The Younger Son’s Repentance Part – 9

Luke 15:29-30 ——- So he answered and said to his father, ‘Lo, these many years I have been serving you; I never transgressed your commandment at any time; and yet you never gave me a young goat, that I might make merry with my friends.  But as soon as this son of yours came, who has devoured your livelihood with harlots; you killed the fatted calf for him.’

The elder brother boasted of his own goodness and condemned his brother’s wickedness. He was so full of himself he could not see the repentance and restoration of his brother; he was blinded to everything except to his own feeling. The elder brother even refused to call him ‘brother’ but resorted to ‘this son of yours’.
Most of the time, we compare ourselves with others. We will always mess up when we start comparing ourselves to other sinners. It is easy to look at people whose sins are open and vulgar and think we are much better than them.

God looks at us through His own view. However if we compare ourselves according to God’s standard none of us would ever qualify for salvation.

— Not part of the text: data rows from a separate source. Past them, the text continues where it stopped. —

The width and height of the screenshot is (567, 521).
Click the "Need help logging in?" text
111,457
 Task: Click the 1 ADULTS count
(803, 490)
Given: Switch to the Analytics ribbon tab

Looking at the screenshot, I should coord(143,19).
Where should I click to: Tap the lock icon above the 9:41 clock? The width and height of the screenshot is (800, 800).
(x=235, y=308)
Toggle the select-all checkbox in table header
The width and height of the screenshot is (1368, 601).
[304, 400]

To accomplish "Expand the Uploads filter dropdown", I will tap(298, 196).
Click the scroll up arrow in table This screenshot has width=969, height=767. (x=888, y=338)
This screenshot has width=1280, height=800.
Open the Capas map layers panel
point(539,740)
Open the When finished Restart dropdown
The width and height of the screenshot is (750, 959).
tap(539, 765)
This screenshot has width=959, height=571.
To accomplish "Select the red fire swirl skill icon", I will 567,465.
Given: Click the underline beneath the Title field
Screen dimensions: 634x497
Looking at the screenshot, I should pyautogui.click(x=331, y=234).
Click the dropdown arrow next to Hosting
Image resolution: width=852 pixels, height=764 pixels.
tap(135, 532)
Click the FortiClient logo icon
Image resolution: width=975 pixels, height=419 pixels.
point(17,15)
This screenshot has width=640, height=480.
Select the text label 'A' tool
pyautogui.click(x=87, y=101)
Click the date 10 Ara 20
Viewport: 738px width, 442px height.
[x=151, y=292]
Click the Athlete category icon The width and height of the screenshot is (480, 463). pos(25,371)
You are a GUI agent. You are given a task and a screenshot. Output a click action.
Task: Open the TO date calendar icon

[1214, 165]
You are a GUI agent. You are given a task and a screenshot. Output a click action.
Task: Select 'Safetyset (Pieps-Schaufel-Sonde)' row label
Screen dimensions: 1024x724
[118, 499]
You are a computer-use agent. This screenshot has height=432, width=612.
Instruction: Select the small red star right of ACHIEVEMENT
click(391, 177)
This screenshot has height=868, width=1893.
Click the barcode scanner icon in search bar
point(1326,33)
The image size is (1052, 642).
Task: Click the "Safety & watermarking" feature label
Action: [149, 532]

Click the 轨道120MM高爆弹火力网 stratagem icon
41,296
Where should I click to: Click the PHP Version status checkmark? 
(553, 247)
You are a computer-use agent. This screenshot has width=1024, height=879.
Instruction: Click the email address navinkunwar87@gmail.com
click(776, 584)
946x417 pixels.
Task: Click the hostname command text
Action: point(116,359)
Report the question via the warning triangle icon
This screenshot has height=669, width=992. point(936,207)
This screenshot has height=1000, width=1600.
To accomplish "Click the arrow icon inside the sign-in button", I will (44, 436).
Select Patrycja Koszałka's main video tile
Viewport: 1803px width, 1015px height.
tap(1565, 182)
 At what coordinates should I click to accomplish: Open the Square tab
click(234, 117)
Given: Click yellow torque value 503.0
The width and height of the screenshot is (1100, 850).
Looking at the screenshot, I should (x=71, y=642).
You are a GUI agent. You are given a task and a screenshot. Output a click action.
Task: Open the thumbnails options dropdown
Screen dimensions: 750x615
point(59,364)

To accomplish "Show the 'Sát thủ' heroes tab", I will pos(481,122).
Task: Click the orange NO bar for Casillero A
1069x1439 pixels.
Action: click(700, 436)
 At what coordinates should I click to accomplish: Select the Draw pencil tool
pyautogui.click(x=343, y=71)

We like to think of alcoholics and drug users as sinners with open and visible sins, but what about, jealousy, selfishness and greed?  If we do not realise the gravity of those sins, gradually we will find ourselves moving away from God, This is what happened to the elder brother. Instead of rejoicing about the younger brother’s change of life, so they could both live and work together as a family, he becomes angry. When there is jealousy there is division, where there is love there is unity.

Bitter people’s actions and words make other people’s life bitter but a person who is filled with love wants to go out and pour that love into the life of others. The elder son’s bitterness stopped him from entering into the house of his own father. It stopped him from having a relationship with his brother and it stopped him from rejoicing together with them.

The older brother’s problem is not his behavior, it’s his attitude. He worked hard, stayed out of trouble, did all the right things, but he failed to be a true child of his father. He never caught on to the party spirit of the home where he lived.

All that looked so good on the outside turns out to be only skin-deep. Beneath the surface there lay a resentful, bitter person.

Do we suffer from elder-brother syndrome? If so, we need to hear the gracious invitation of our Father — the invitation to come to the party!